Problem set
- A) Decide whether each statement below agrees with the book excerpt. Answer yes or no for each, quoting the deciding words. (i) In winter, Hammerfest is a thirty-hour bus ride from Oslo. (ii) In Hammerfest the sun stays down for six weeks after sinking in November. (iii) The narrator walked through Oslo in late December.
- B) Reproduce word for word the passage of the book excerpt starting at "I wanted to" and ending at "have my doubts.".

Page
>> start

- Publisher: Penguin Random House Audio Publishing Gr
- Date: July 2000
From the book
To the North
In winter, Hammerfest is a thirty-hour ride by bus from Oslo, though why anyone would want to go there in winter is a question worth considering. It is on the edge of the world, the northernmost town in Europe, as far from London as London is from Tunis, a place of dark and brutal winters, where the sun sinks into the Arctic Ocean in November and does not rise again for ten weeks.
I wanted to see the Northern Lights. Also, I had long harbored a half-formed urge to experience what life was like in such a remote and forbidding place. Sitting at home in England with a glass of whiskey and a book of maps, this had seemed a capital idea. But now as I picked my way through the gray late December slush of Oslo, I was beginning to have my doubts.

>> end

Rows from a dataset
>> start

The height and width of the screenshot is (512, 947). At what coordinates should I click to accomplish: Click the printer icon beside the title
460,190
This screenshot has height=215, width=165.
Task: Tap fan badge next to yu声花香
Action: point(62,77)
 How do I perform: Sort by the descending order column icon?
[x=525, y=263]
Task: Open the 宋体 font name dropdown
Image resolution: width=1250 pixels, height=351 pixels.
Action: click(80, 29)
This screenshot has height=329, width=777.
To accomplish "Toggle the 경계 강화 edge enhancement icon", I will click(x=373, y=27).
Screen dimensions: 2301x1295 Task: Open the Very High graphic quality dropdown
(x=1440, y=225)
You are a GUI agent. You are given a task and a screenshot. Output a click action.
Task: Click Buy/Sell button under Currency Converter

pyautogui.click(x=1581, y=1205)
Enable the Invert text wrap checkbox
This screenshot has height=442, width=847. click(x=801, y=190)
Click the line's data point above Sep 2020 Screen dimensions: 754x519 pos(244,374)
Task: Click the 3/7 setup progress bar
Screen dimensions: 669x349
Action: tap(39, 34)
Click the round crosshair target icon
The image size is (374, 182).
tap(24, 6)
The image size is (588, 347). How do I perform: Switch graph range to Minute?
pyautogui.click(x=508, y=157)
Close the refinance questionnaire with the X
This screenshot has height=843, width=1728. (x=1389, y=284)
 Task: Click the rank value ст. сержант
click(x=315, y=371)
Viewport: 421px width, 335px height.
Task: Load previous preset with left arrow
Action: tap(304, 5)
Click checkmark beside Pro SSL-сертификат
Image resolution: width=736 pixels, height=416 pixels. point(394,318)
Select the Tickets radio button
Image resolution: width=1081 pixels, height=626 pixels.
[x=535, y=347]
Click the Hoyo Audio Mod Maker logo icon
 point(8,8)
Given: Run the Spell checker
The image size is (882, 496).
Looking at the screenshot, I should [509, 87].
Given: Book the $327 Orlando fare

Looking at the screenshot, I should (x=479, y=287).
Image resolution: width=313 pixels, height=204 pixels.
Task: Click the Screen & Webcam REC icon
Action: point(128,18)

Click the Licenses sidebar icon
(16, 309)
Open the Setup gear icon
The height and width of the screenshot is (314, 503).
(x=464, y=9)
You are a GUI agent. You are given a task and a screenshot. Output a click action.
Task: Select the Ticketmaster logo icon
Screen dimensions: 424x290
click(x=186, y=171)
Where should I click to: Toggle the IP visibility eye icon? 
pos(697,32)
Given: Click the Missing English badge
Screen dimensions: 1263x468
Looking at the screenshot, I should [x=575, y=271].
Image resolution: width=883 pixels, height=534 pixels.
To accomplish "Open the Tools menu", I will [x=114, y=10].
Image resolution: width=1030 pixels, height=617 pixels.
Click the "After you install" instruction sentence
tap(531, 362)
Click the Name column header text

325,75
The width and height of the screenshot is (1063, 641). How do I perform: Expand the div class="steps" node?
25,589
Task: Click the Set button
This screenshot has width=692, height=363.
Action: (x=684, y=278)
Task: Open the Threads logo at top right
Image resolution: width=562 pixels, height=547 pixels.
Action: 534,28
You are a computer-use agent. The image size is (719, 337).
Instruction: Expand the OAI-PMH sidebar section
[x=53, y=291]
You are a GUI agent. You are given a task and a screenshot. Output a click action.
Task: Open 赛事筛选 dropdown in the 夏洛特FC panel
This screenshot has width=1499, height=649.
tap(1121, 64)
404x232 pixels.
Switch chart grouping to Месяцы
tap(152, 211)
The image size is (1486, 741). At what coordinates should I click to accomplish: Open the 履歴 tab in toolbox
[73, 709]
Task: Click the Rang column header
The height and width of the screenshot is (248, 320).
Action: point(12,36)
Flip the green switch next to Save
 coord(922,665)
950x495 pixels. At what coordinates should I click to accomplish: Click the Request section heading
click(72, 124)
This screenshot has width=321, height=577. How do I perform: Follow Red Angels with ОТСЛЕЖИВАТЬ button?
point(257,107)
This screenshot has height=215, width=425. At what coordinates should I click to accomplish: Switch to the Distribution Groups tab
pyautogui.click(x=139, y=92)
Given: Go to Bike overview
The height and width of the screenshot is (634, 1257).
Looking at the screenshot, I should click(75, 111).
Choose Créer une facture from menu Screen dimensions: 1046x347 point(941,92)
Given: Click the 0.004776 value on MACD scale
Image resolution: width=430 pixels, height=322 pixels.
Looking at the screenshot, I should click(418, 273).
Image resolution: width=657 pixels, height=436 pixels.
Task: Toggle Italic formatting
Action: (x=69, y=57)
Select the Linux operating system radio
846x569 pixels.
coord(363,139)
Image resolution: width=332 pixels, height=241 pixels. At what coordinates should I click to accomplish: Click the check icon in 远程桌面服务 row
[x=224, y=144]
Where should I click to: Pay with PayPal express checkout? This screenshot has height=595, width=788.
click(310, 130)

>> end

Solutions per task
- A)
(i) Yes: "In winter, Hammerfest is a thirty-hour ride by bus from Oslo"
(ii) No: "the sun sinks into the Arctic Ocean in November and does not rise again for ten weeks"
(iii) Yes: "as I picked my way through the gray late December slush of Oslo"

- B)
I wanted to see the Northern Lights. Also, I had long harbored a half-formed urge to experience what life was like in such a remote and forbidding place. Sitting at home in England with a glass of whiskey and a book of maps, this had seemed a capital idea. But now as I picked my way through the gray late December slush of Oslo, I was beginning to have my doubts.